For several years, claimants Ronald I. MacFarlane and Gary W. Russell worked as insurance agents for the Aid Association for Lutherans Corporation, and claimant Deborah L. Swan did the same for the Lutheran Brotherhood. Both companies provided insurance and financial products and services to individuals of the Lutheran faith. In 2002, the companies merged and became known as Thrivent Financial for Lutherans. After the merger, MacFarlane was terminated for refusing to sign a new contract because he did not feel it was in his best interest. Russell and Swan were terminated for failing to meet minimum sales quotas. The Unemployment Insurance Appeal Board affirmed a decision of an Administrative Law Judge awarding claimants unemployment insurance benefits after finding that they and all other persons similarly situated were employees for unemployment insurance purposes. These consolidated appeals by the employer ensued.
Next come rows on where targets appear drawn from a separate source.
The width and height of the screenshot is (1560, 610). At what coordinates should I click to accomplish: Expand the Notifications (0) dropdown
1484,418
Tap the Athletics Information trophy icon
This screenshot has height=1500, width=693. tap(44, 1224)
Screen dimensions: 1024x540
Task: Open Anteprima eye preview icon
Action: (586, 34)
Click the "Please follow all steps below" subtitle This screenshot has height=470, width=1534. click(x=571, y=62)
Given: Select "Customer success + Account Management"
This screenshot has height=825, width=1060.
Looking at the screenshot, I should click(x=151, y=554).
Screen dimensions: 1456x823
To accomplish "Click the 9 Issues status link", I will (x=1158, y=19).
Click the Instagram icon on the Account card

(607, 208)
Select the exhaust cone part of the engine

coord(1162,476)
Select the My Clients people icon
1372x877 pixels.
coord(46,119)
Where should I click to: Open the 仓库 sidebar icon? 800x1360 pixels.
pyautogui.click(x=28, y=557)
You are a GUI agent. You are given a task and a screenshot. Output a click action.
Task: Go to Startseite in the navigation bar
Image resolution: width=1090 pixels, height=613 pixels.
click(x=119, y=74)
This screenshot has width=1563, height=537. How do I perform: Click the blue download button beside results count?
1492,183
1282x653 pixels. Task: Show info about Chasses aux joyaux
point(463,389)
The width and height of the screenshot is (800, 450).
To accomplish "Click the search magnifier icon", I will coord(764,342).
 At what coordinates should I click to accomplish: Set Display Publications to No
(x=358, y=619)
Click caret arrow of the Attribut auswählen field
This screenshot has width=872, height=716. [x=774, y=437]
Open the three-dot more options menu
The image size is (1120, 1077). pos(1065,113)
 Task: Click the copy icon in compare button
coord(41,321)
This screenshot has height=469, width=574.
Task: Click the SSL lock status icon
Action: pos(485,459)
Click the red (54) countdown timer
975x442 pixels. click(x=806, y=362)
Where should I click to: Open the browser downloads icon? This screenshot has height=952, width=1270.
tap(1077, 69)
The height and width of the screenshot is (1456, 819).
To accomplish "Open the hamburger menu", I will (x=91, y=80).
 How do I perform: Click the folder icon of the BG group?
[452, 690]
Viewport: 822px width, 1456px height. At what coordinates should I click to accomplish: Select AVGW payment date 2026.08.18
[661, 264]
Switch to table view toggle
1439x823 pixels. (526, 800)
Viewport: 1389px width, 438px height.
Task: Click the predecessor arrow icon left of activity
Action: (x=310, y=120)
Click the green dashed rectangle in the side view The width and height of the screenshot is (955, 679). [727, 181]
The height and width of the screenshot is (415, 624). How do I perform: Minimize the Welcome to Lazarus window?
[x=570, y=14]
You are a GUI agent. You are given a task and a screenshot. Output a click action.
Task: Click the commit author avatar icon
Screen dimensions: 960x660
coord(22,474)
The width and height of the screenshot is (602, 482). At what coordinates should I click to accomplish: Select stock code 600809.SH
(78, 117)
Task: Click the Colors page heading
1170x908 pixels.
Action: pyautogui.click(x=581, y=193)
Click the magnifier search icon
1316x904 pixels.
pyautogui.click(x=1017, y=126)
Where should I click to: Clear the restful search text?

We affirm. The factual determination as to whether an employer-employee relationship exists is for the Board to resolve and it will not be disturbed as long as it is supported by substantial evidence (see Matter of Greenspan [Adco Paper & Packaging Co.—Commissioner of Labor], 31 AD3d 1092, 1093 [2006]; Matter of Kelly [Frank Gallo, Inc.—Commissioner of *1077Labor], 28 AD3d 1044, 1045 [2006], lv dismissed 7 NY3d 844 [2006]). Crucial to such a determination is whether the alleged employer exercised control over the results or, more importantly, the means by which those results were produced (see Matter of Aubrey [NGT Lib., Inc.—Commissioner of Labor], 8 AD3d 803, 804 [2004]) Here, the record reveals that the employer assigned each claimant a specific sales territory and handled all customer complaints. Furthermore, claimants could not engage in other insurance business without prior consent. Moreover, a minimum sales quota was imposed upon claimants which, if not met, exposed them to termination. In addition, the commission rates set by the employer were nonnegotiable. Finally, the employer provided insurance and retirement benefits to claimants. Accordingly, notwithstanding the existence of other indicia to the contrary, there is substantial evidence in the record to support the Board’s decisions (see Matter of Greenspan [Adco Paper & Packaging Co.—Commissioner of Labor], supra at 1093; Matter of Aubrey [NGT Lib., Inc.—Commissioner of Labor], supra at 805; Matter of Gains, Inc. [Commissioner of Labor], 298 AD2d 754 [2002]; Matter of Esposito [National Write Your Congressman—Commissioner of Labor], 264 AD2d 927, 928 [1999]; Matter of Voss [Crown Mktg. Group—Commissioner of Labor], 261 AD2d 739, 739-740 [1999], lv dismissed 93 NY2d 1042 [1999]).

As a final matter, the employer’s assertion regarding the application of the Board’s decisions to others similarly situated has been considered and rejected.

Rose, Lahtinen and Kane, JJ., concur. Ordered that the decisions are affirmed, without costs.